A la hora de los balances, la política en 2016 será recordada como universalmente mala: en todos los países y en todas las fuerzas políticas.
Hasta hace muy poco, los escenarios de la política en el mundo parecían más fáciles de describir y entender. Ella se movía en un continuo que comprendía izquierda, centro y derecha. Si la izquierda subía eran el centro y la derecha los que sufrían; el auge del centro se hacía a expensas de sus dos antagonistas, y en este esquema simple, el crecimiento de la derecha era con cargo a la izquierda. La izquierda era, esencial aunque no exclusivamente, el marxismo leninismo en sus diversas variantes. El centro: la social democracia y uno que otro partido demócrata cristiano. La derecha, una fuerza liberal en lo político, neoliberal en lo económico y globalizante en lo internacional. No cabe duda que esta aproximación para explicar la dinámica política está haciendo agua por todos sus costados. Sus componentes (izquierda, centro y derecha) están en una crisis que es simultánea y ninguno acrecienta su poder sobre los otros sino que todos pierden.
El colapso de la izquierda tradicional es abismante. ¿Quién reivindica hoy el marxismo leninismo? ¿Qué queda de socialismo, salvo la rígida dictadura, en el abrazo del PC chino a las políticas económicas capitalistas? ¿Quién podría reclamar el nauseabundo legado que deja del socialismo del siglo XXI de Chávez y Maduro?

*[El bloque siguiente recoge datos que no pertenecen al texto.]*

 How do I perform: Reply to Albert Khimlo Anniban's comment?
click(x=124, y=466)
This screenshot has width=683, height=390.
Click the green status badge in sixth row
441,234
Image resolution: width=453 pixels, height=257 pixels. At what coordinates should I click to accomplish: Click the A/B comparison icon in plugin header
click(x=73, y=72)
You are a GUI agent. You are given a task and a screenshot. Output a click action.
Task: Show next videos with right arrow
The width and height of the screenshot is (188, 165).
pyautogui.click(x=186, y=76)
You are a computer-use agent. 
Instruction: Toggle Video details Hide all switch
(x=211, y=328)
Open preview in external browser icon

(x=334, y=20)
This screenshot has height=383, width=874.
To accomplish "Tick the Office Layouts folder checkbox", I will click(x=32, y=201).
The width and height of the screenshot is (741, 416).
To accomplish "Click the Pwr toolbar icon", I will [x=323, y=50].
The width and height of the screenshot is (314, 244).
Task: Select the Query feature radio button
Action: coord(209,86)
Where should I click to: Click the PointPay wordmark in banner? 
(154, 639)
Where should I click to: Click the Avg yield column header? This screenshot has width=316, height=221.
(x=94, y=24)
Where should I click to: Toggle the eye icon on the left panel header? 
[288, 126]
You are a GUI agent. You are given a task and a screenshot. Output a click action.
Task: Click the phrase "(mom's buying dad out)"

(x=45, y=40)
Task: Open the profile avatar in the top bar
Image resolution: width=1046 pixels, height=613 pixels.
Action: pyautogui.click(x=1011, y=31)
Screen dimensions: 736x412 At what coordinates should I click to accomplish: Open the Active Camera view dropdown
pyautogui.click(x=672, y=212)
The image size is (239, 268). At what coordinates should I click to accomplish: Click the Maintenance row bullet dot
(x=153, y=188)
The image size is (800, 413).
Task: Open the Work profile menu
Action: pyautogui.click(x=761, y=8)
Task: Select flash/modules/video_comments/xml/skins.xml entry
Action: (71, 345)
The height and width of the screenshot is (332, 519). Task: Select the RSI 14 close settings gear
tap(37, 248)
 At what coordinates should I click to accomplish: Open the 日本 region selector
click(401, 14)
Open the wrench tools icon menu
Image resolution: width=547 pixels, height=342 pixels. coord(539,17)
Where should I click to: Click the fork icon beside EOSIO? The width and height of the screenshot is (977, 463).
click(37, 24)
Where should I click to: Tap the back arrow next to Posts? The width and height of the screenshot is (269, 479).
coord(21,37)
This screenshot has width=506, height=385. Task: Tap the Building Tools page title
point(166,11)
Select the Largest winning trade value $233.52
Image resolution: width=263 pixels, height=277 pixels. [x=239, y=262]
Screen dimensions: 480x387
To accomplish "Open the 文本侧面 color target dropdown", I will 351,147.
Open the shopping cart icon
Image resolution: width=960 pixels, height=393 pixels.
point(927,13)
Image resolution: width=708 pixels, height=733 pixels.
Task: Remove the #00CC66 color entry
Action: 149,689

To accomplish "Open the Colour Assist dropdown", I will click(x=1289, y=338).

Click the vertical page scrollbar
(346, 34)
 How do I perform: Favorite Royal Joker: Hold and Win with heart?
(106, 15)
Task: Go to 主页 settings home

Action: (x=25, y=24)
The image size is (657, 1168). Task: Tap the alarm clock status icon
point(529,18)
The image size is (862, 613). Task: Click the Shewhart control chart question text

La socialdemocracia está hundida en una crisis que solo se agrava. Hace dos décadas ella gobernaba en a lo menos 11 de los 17 países que conformaban la Unión Europea; la cercanía del Partido Demócrata y Bill Clinton con la Internacional Socialista impresionaba. En América Latina, la Concertación chilena, la gran alianza de centroizquierda, parecía un modelo a seguir. Hoy, en Europa, los socialdemócratas han sido barridos de los gobiernos y varios de esos partidos, si no todos, parecen condenados a ser, por largo tiempo, “partidos inútiles”, esto es que continuarán existiendo pero con nula capacidad de llegar a ser gobierno.
A su vez, a la derecha tal como la conocíamos, la carcome no el centro o la izquierda, sino un tumor surgido desde su interior, que la despoja de las fuerzas electorales con que hasta ayer contaba y que hace pedazos su ideología. Partidos nacionalistas que dinamitan su proyecto de una economía global, desconfiando de los mercados, embarcados en la promesa de salvar las fuentes de trabajo y mejorar los ingresos de las clases medias empobrecidas cerrando la inmigración, elevando tarifas, desatando conflictos entre monedas, dificultando el libre desplazamiento de capitales a través de las fronteras. Una derecha que desconfía de la democracia representativa, del liberalismo y que experimenta una “atracción fatal” por la antipolítica y las formas de democracia directa. Que no teme aumentar la dimensión del Estado o elevar la deuda o el déficit fiscal, si ello es el precio de impulsar grandes proyectos de infraestructura o atender a su base “nacional-populista” construyéndole su propio Estado de bienestar.
Durante 2016, dentro y fuera de Chile, escuché un similar y agobiante malestar con la política.
Es también lo que leí en la prensa internacional. Si intenté salir del país para respirar aires menos tóxicos, no los encontré en Brasil ni Colombia, para no citar a México o Venezuela; menos en Estados Unidos ni tampoco en Europa. Algo como una amargura existencial pareció atravesar a todas las corrientes políticas, clases sociales y edades.